In Foresters, Borders, and Bark Beetles: The Future of Europe’s Last Primeval Forest we encounter foresters, scientists (one an eccentric aristocrat), a “man of the forest,” and activists. Each of four core chapters focuses on one of these figures, usually through a single person, and through their varied commitments to Białowieża, an ancient forest in eastern Poland at the border with Belarus. Eunice Blavascunas weaves the stories of these individuals with the historical background of the region, with attention especially to tensions—around class and national identity—in the post-Communist era. Blavascunas’s ethnographic research took place over more than two decades, so she has had a front row to the dramatic changes at the end of the twentieth century and in the first years of the twenty-first. Through her, we meet Simona Kossak, who kept a pet boar and argued for the rights of animals within the forest, and also the “post-peasant” Leszek, who declares himself so much a man of the forest that he could be dropped into it anywhere and know exactly where he is. For all Leszek’s claims about his intimate knowledge of Białowieża, however, Blavascunas has trouble getting him into the forest. And like Leszek, who seems to talk more about the forest than spend time within it, for much of the book Blavascunas keeps to the margins of “Europe’s last primeval forest.” I found myself a little frustrated that we didn’t get to know the mushroom, woodpeckers, bison (!) and Norway spruce better; the forest itself disappears against what it means for humans. The forest’s nonhuman claimants come to the fore in the sixth chapter: the spread of the bark beetle has led to confrontations over what the human response should be. For nationalists, “heavily logging Białowieża under the pretext of a bark beetle outbreak became a way to challenge the supremacy of the European Union and secular environmental activists” (154). On the other hand, for environmental activists “the bark beetle was a rewilding agent that let conservationists tell a forest narrative to counter the circulation of nationalist narratives” (167). As this drama unfolds, it becomes clear how the stories of the various stakeholders from the previous chapters come together in the present—and that environmental interventions depend on whose narrative about place is deemed most persuasive.
I’m interested in how religious commitments influence views of nonhuman animals and plantlife, and although Blavascunas rightly centers political and ideological views in telling the story of Białowieża, the divide between Catholicism and Orthodox Christianity is also a shaping force. Perhaps more significant is the difference between a view of the forest as having its own agency and a view that instead sees at as created for human use. As an example of the latter, Blavascunas quotes a Catholic priest as characterizing the activists as working to “radically negate God as the creator of Poland, Poles and Polish women, animals, and plants” (172). The other side asserts that “the forest must be freed to become to what it will” (168), even if that means change that runs counter to what humans might want.
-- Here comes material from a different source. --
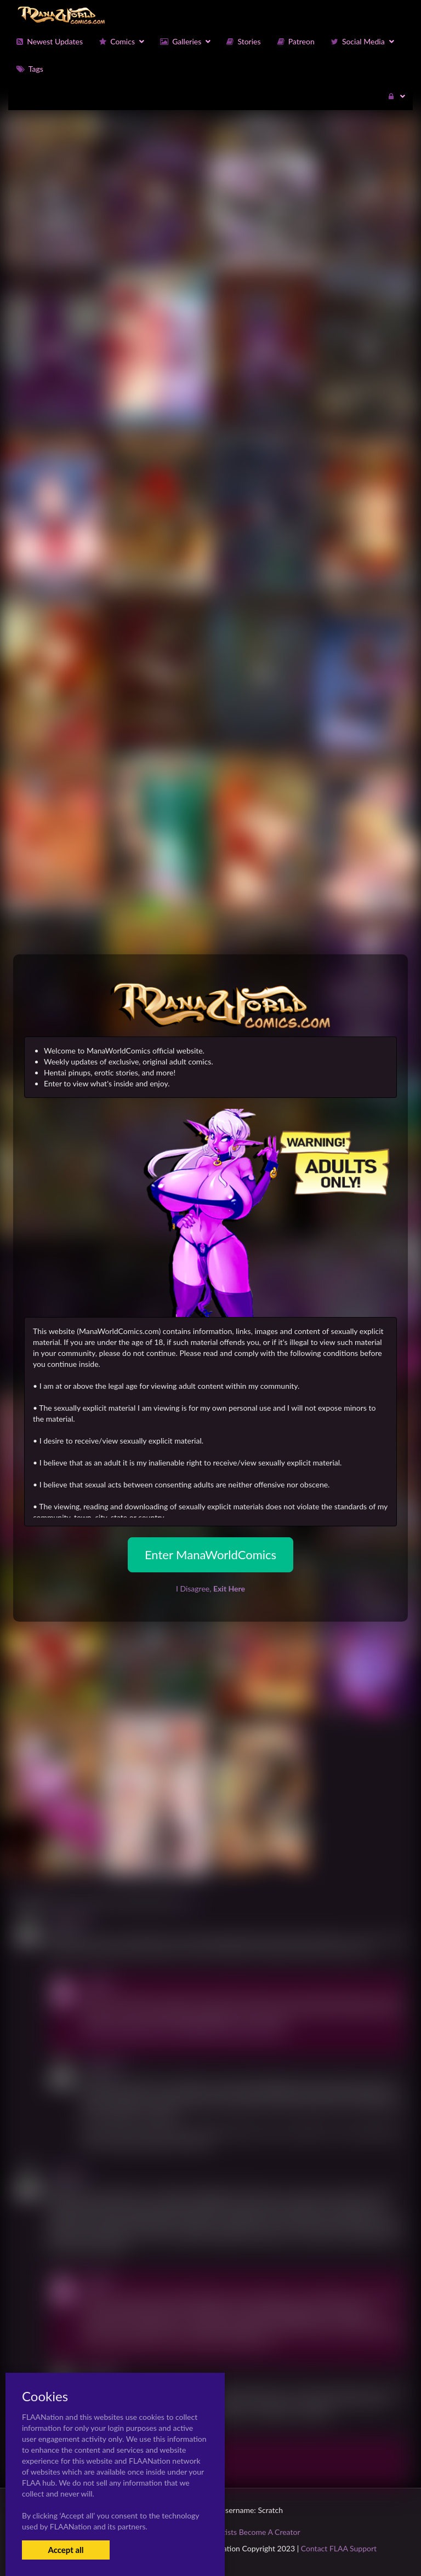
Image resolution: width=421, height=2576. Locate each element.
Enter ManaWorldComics (210, 1554)
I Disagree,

In the introduction, Blavascunas characterizes Białowieża as “both pristine and imperiled, ‘already ruined’ and the best hope for knowing a ‘wild’ European forest” (8). This description, especially the first part, strikes me as true for many forests in other places. Moreover, what Blavascunas has shown very effectively is that perceptions of nature (as pristine, imperiled, ruined, wild) are deeply embedded in human histories and political identities.